Stored records:
************

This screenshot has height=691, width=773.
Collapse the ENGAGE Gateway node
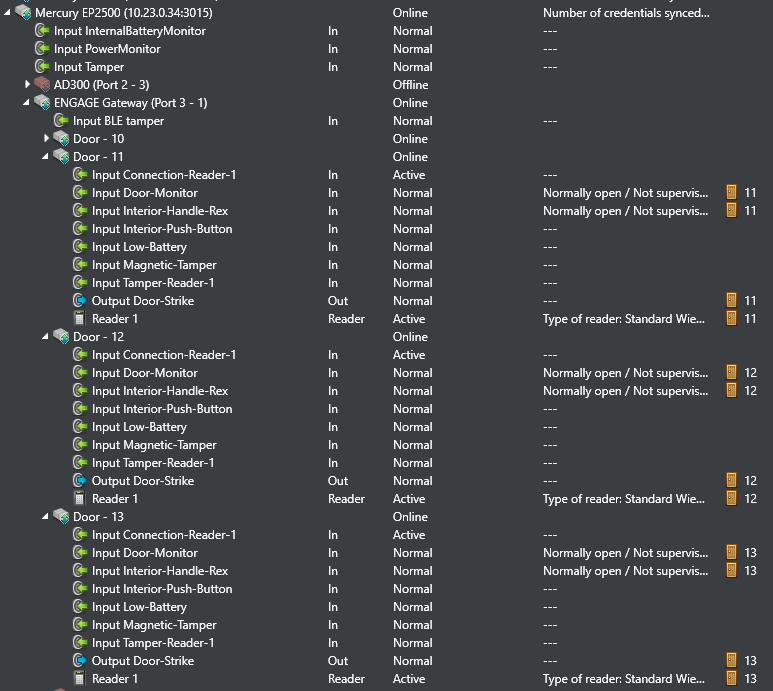[28, 103]
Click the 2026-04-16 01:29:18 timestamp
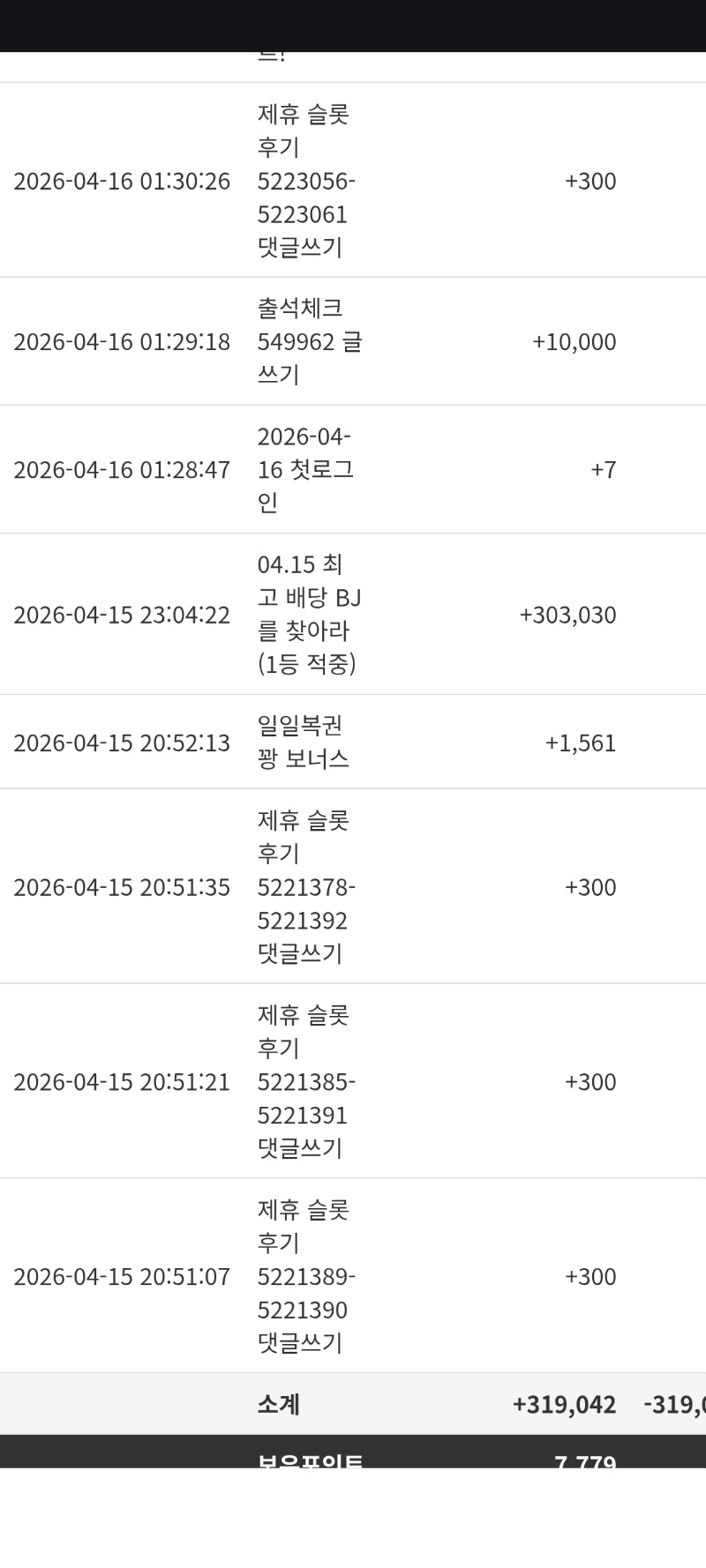 tap(122, 341)
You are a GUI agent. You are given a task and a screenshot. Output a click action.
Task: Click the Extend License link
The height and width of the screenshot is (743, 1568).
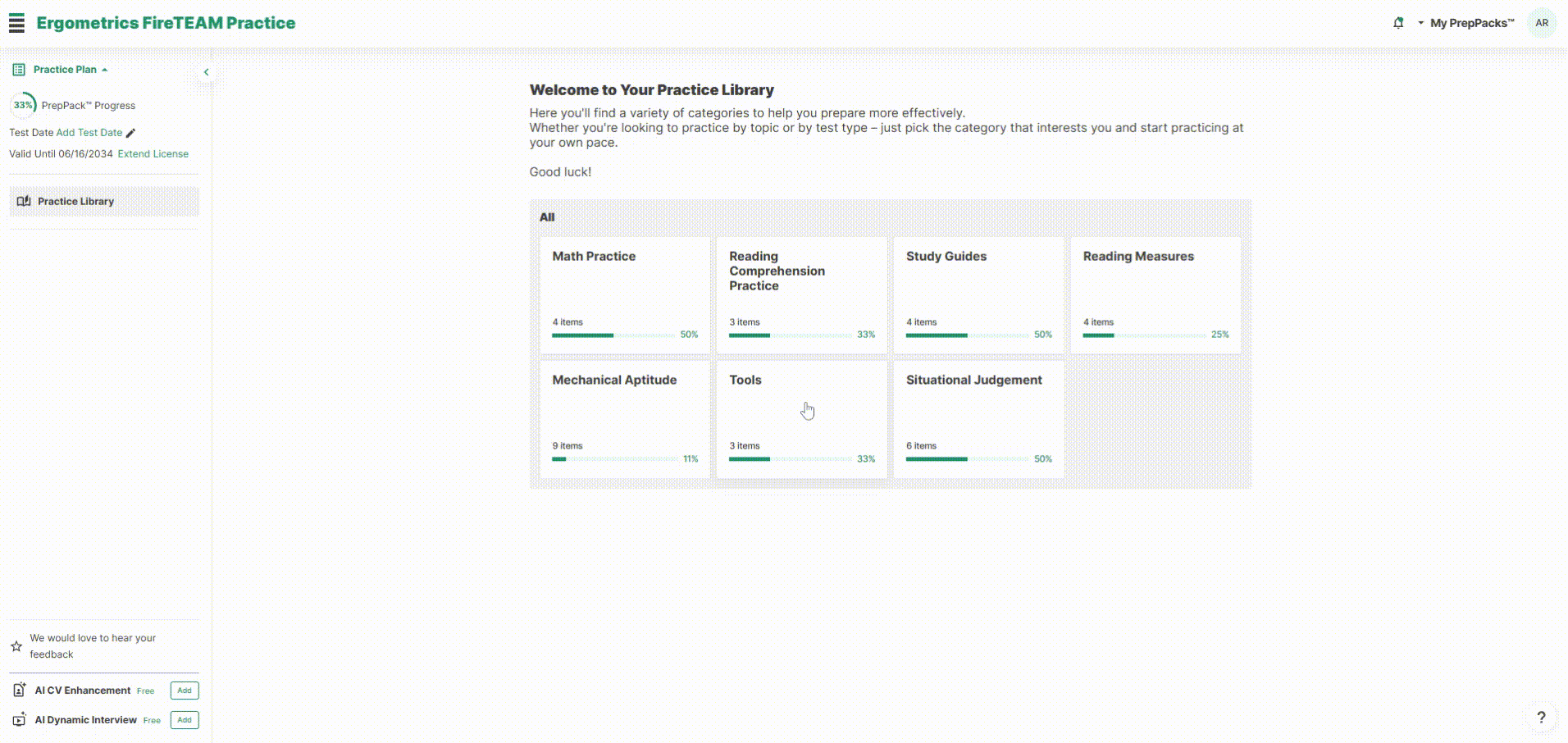(x=153, y=154)
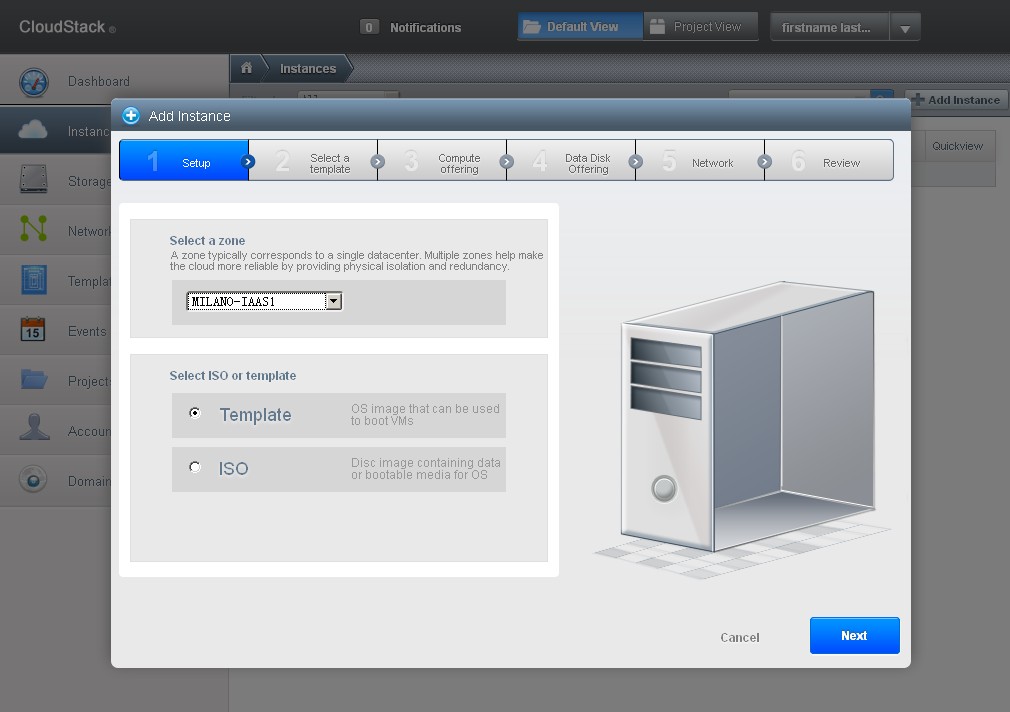Image resolution: width=1010 pixels, height=712 pixels.
Task: Open Templates using the blue document icon
Action: 33,281
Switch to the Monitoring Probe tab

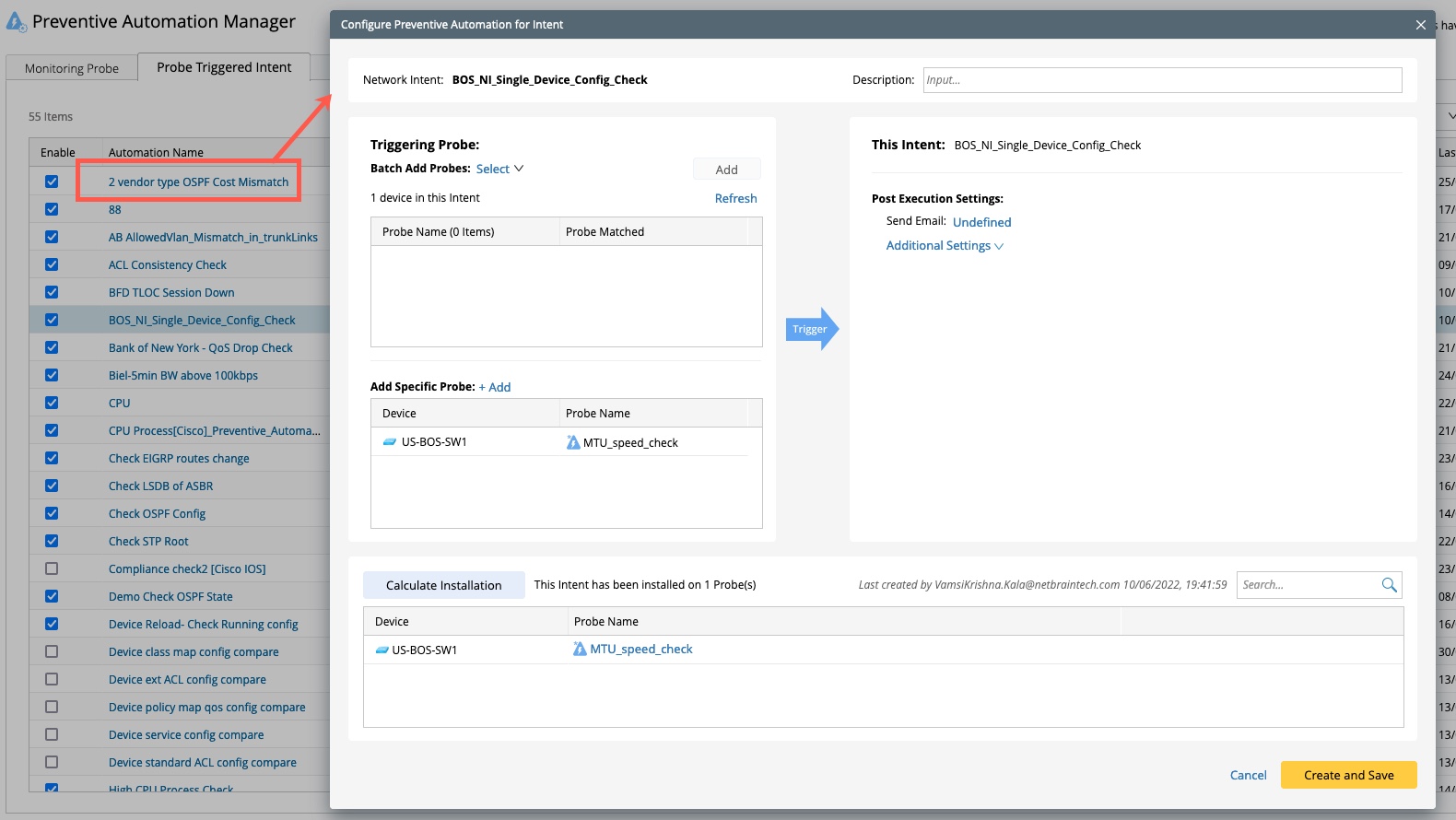click(x=72, y=68)
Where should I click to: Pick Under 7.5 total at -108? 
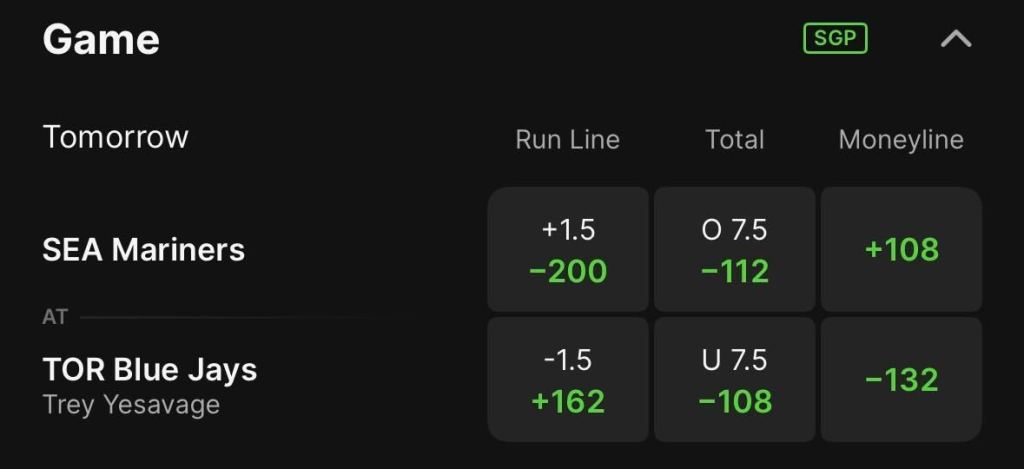click(x=735, y=380)
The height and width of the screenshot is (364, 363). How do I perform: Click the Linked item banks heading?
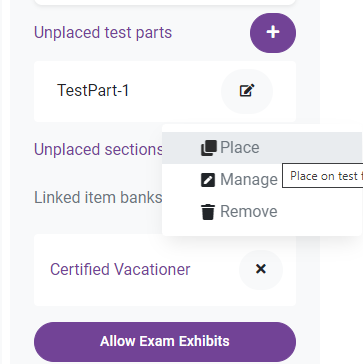pos(98,198)
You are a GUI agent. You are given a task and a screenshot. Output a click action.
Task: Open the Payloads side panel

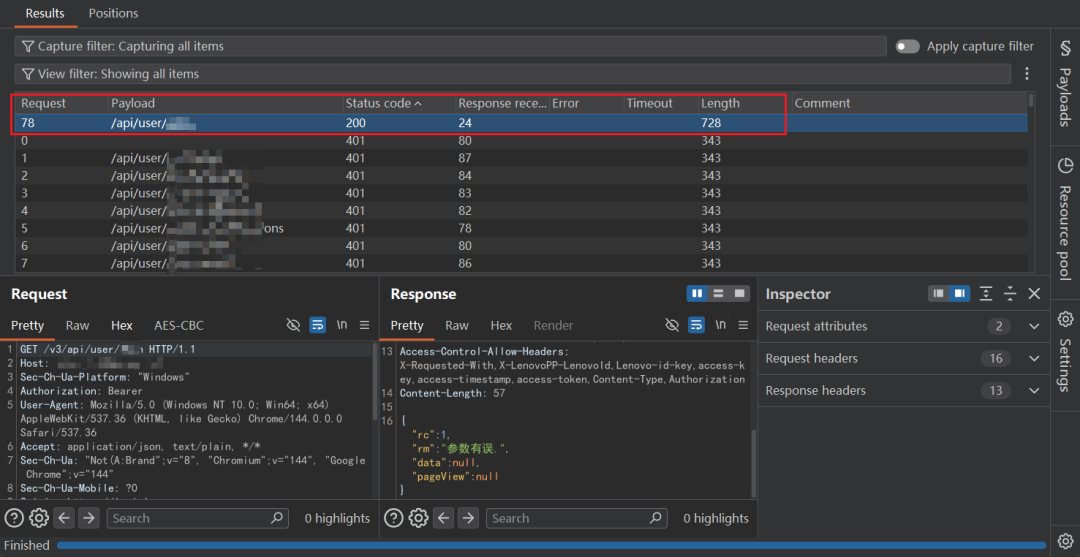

************

Work to complete
Each line of the data should be quoted exactly, with pictures left out.

Exercise result
This screenshot has height=691, width=773.
Collapse the ENGAGE Gateway node
[28, 103]
Click the 2026-04-16 01:29:18 timestamp
 tap(122, 341)
You are a GUI agent. You are given a task and a screenshot. Output a click action.
Task: Click the Extend License link
The height and width of the screenshot is (743, 1568).
(x=153, y=154)
Image resolution: width=1010 pixels, height=712 pixels.
Task: Open Templates using the blue document icon
Action: 33,281
Switch to the Monitoring Probe tab

click(x=72, y=68)
Where should I click to: Pick Under 7.5 total at -108? 
click(x=735, y=380)
The height and width of the screenshot is (364, 363). How do I perform: Click the Linked item banks heading?
pos(98,198)
You are a GUI agent. You are given a task and a screenshot. Output a click action.
Task: Open the Payloads side panel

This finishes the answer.